Irlande du Nord: quatre arrestations dans le meurtre de la journaliste Lyra McKee

Irlande du Nord: quatre arrestations dans le meurtre de la journaliste Lyra McKee
Un cycliste passe le 7 mai 2019 à Belfast devant une peinture murale représentant la journaliste Lyra McKee, tuée en avril 2019

, publié le mardi 11 février 2020 à 11h35

Quatre hommes ont été arrêtés dans l'enquête sur le meurtre de la journaliste Lyra McKee, victime de balles perdues du groupe dissident la Nouvelle IRA lors d'affrontements avec la police en avril 2019, a annoncé la police nord-irlandaise (PSNI) mardi.

"La police enquêtant sur le meurtre de la journaliste Lyra McKee a arrêté quatre hommes âgés de 20, 27, 29 et 52 ans à Derry/Londonderry ce matin", a annoncé la PSNI dans un communiqué.

La police a renouvelé ses appels à témoins.

"J'ai toujours cru que certaines personnes savent ce qu'il s'est passé et qui est impliqué.

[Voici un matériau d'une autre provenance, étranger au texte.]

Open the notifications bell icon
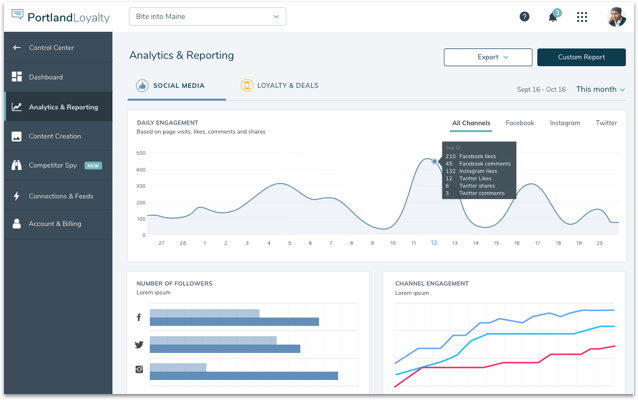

Je comprends que les gens puissent avoir peur de nous parler", a déclaré un responsable de la police, Jason Murphy, leur promettant à nouveau de protéger leur anonymat.

"Le meurtre de Lyra a provoqué une vague de dégoût et je reste déterminé à travailler avec la communauté et la police locales pour transformer ce dégoût en preuves concrètes afin de traduire en justice les meurtriers de Lyra", a ajouté le responsable policier.

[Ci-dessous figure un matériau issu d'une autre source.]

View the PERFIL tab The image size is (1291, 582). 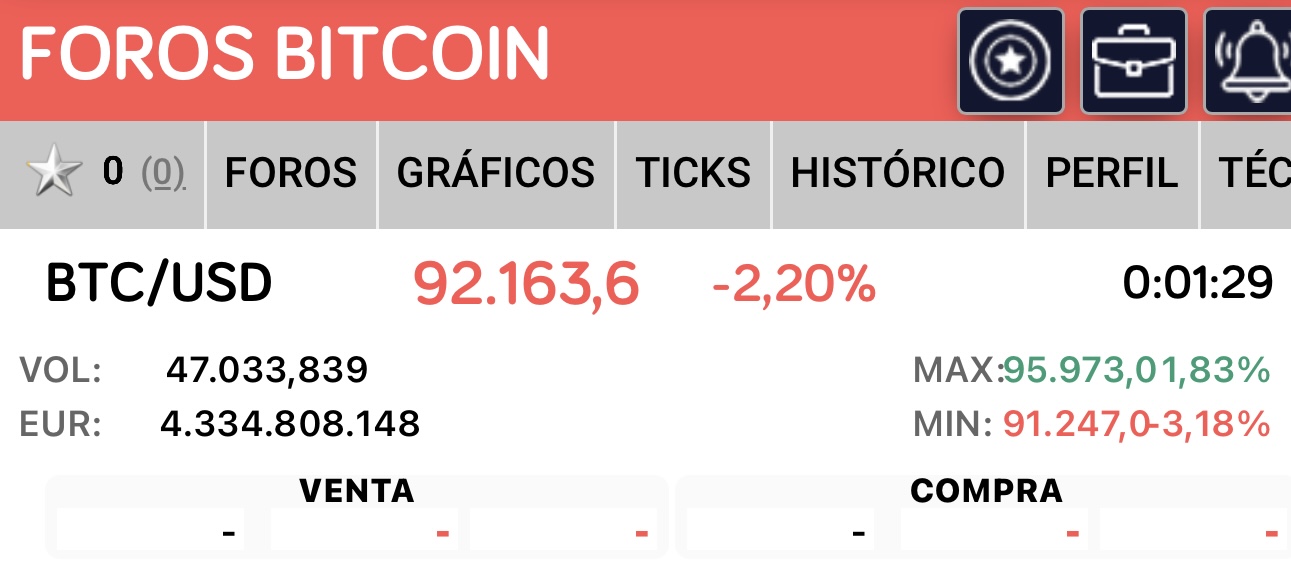tap(1111, 174)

Lyra McKee, 29 ans, a été mortellement blessée le 18 avril 2019 dans le quartier catholique de Creggan, à Londonderry (Derry, pour les nationalistes irlandais), une ville située sur la frontière irlandaise.

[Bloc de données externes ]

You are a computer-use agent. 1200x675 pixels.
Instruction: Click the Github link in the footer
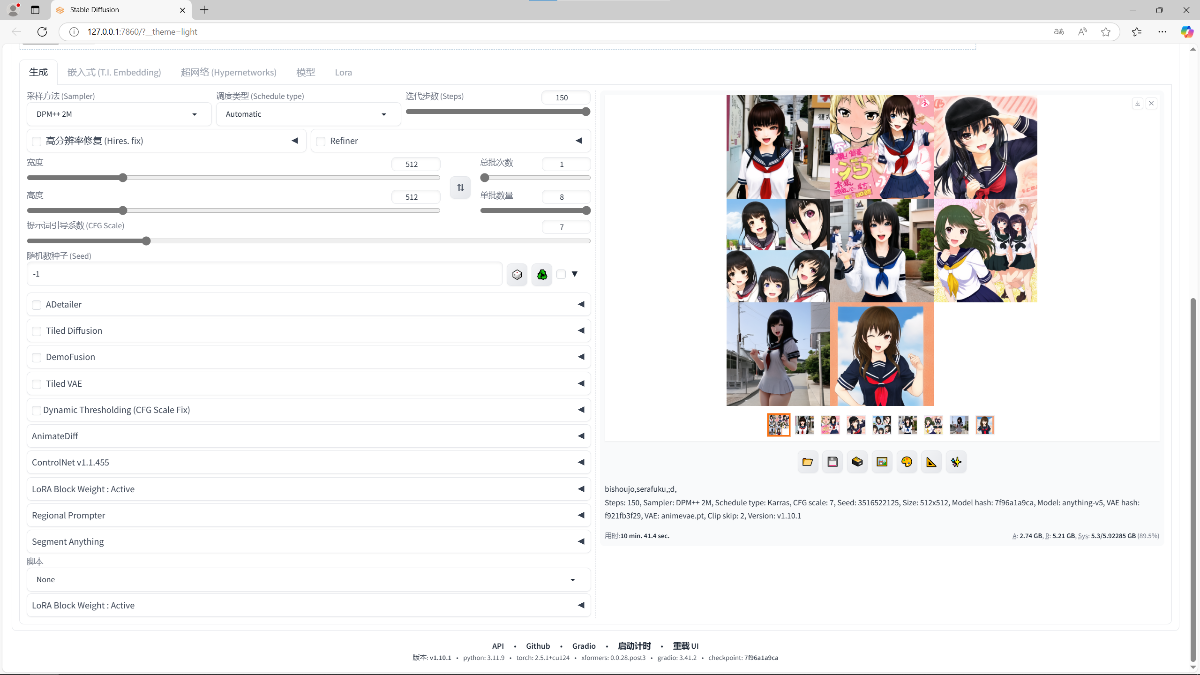coord(538,646)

Un groupe dissident républicain, la Nouvelle IRA, avait reconnu sa responsabilité dans la mort de la jeune femme, dans une déclaration au quotidien The Irish News, arguant qu'elle se "tenait à côté des forces ennemies" en référence aux forces de police. 

Son décès a ravivé le souvenir des "Troubles" qui ont déchiré la province britannique d'Irlande du Nord pendant trois décennies.

Ces violences opposant républicains nationalistes (catholiques), partisans de la réunification de l'Irlande, et loyalistes unionistes (protestants), défenseurs du maintien dans la Couronne britannique, ont fait quelque 3.500 morts avant de prendre fin grâce à l'accord du Vendredi saint de 1998.